I wrote that day about McGwire being on the edge of something special. His once-skinny body was fulfilling the promise his broad shoulders had long ago made. Baseball was about to witness something it hadn’t seen before.
Fast forward eight years – a trip with my wife to San Francisco, where we saw McGwire in our hotel lobby. He was bigger then, of course, with arms as thick as my thighs, and like many, we wondered if that bulk might be less than naturally acquired. But when McGwire hit a long home run that night, we dodged those thoughts and roared from the stands.
This week, Hall of Fame ballots went out to more than 600 voting members of the Baseball Writers’ Association of America. On the ballot for the first time are Roger Clemens, Barry Bonds and Sammy Sosa, the biggest stars of their era, each suspected of using performance enhancing drugs. They join McGwire, who has been eligible for the Hall since 2006.

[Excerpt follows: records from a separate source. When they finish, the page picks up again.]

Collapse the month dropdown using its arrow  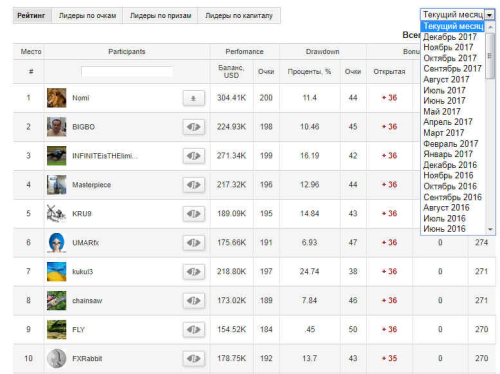coord(489,15)
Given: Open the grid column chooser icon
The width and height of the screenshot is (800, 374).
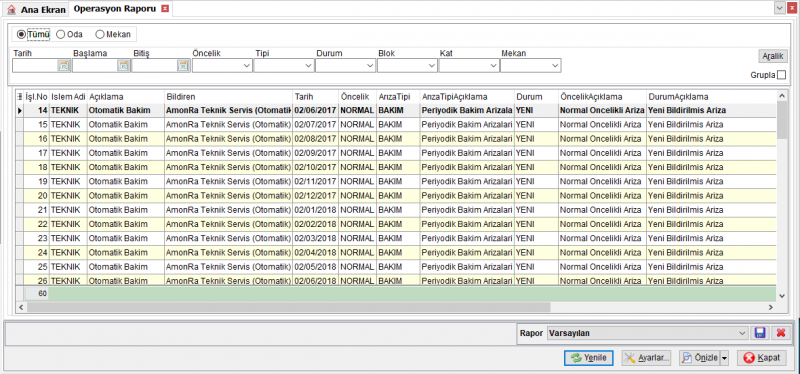Looking at the screenshot, I should 20,96.
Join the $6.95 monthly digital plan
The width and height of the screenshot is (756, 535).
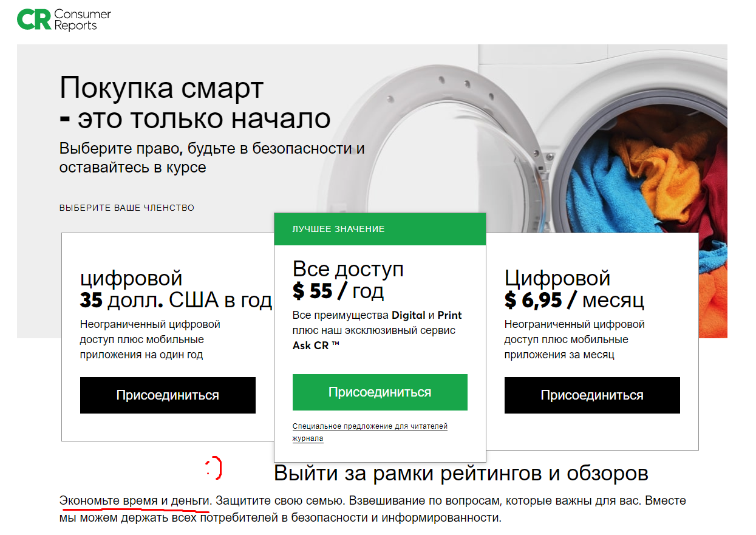tap(592, 395)
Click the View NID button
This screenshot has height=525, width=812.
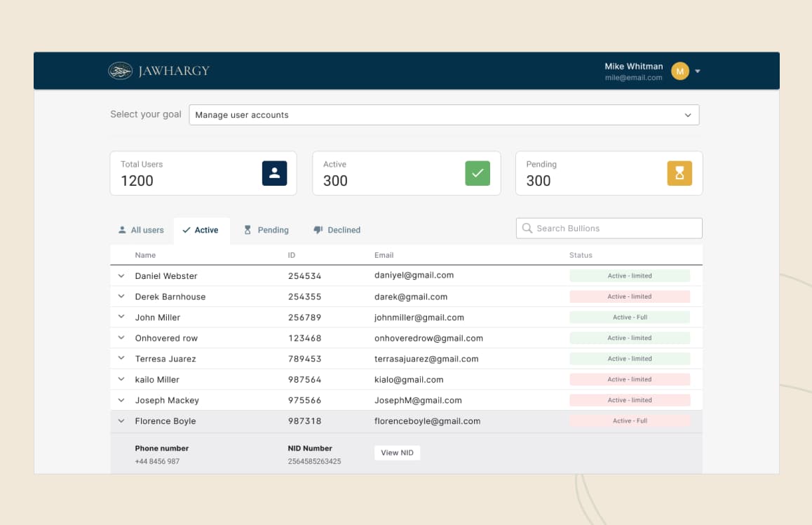point(397,452)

McGwire has made it easy for voters. He admitted in 2010 to using steroids during his career, including when he slugged a then-record 70 homers in 1998. Bonds, Clemens and, to a slightly lesser degree, Sosa, bring strong suspicion of drug use, but not quite certainty. That makes this year’s Hall of Fame election perhaps the first true referendum on baseball’s messy steroids era.
So what do some in baseball want to do about that?
There’s a growing sentiment among baseball writers and observers that Clemens, Bonds, Sosa and eventually McGwire could and should make it into the Hall. The reasoning? Steroids and PEDs were so widespread in the 1980s, 1990s and early last decade that Hall voters should only elect candidates based on strong comparative performance vs. their peers (who probably also were using.)
Also, because we don’t know for sure who was tainted and who wasn’t, it’s fairer to just exclude the subjectivity of suspicion.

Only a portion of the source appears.